Records from a data source
┄┄┄┄┄┄┄┄┄┄
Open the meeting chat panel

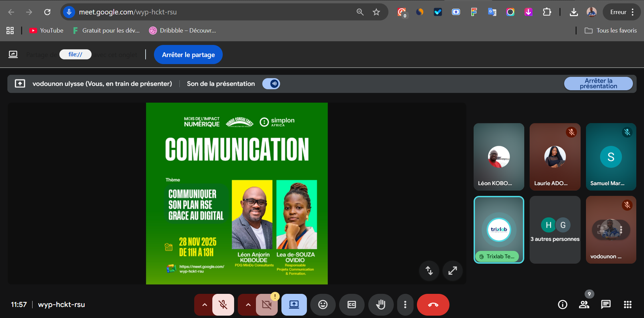click(606, 305)
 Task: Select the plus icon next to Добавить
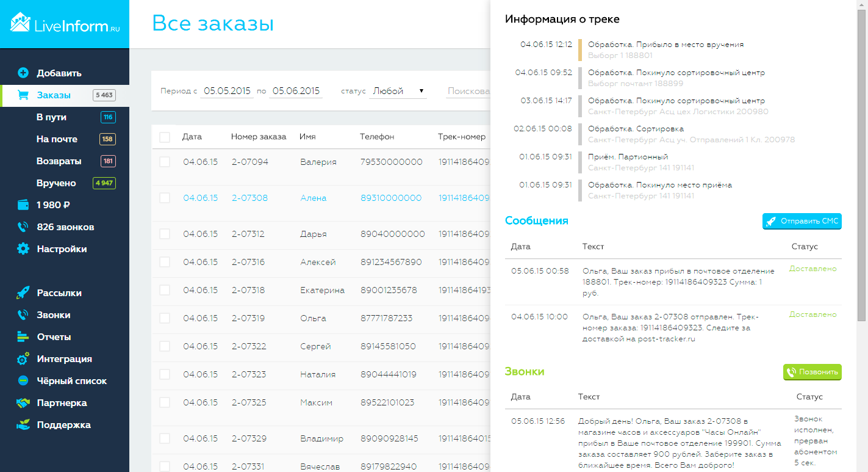coord(23,72)
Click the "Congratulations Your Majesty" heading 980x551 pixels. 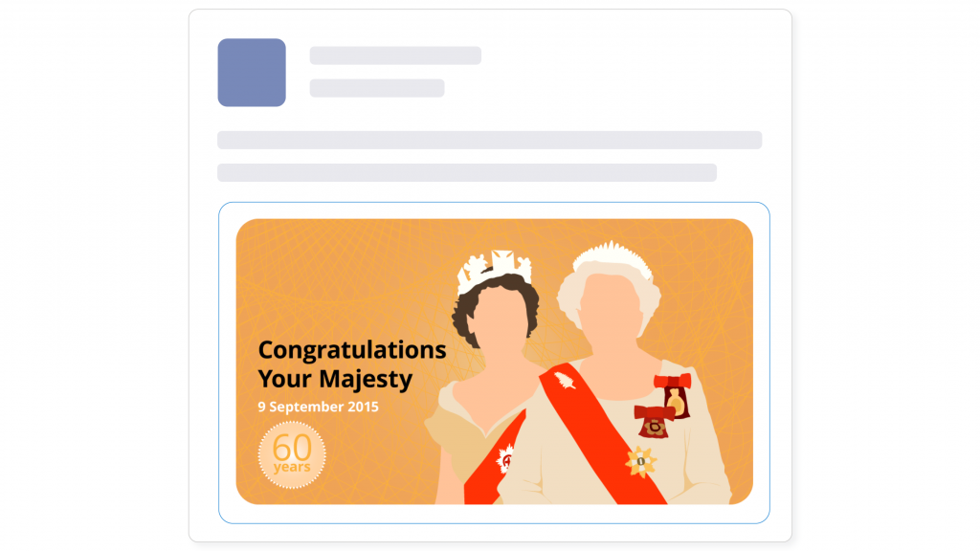pos(352,364)
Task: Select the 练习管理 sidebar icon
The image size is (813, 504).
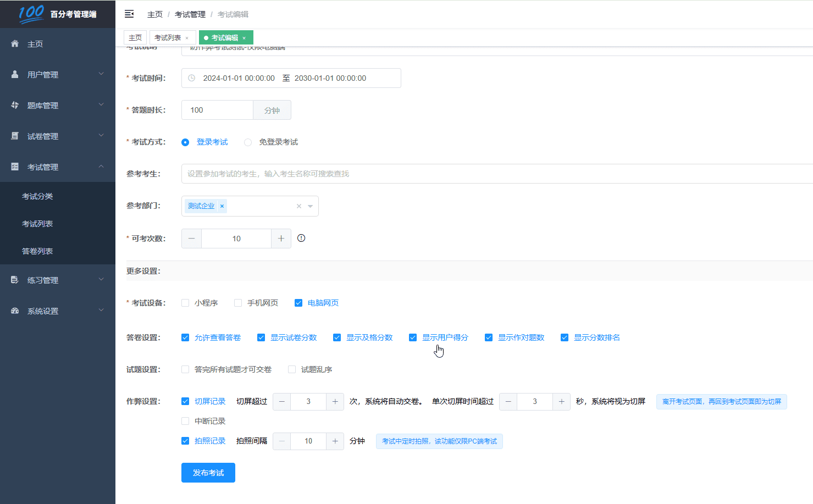Action: tap(15, 280)
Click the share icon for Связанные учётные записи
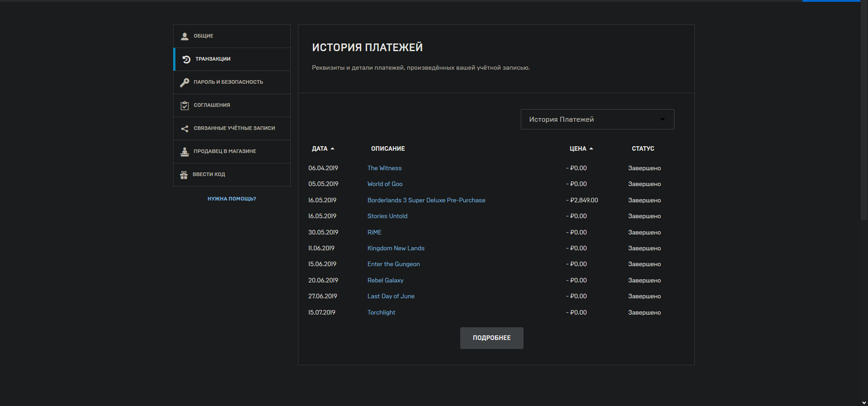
┄┄┄┄┄┄┄┄┄┄
What to produce> Extract, word for word, each line from the one that contains "The image size is (813, 504)." through the final line of the data above. Leave the pictures out.

Exercise output>
The image size is (813, 504).
Action: tap(15, 280)
Click the share icon for Связанные учётные записи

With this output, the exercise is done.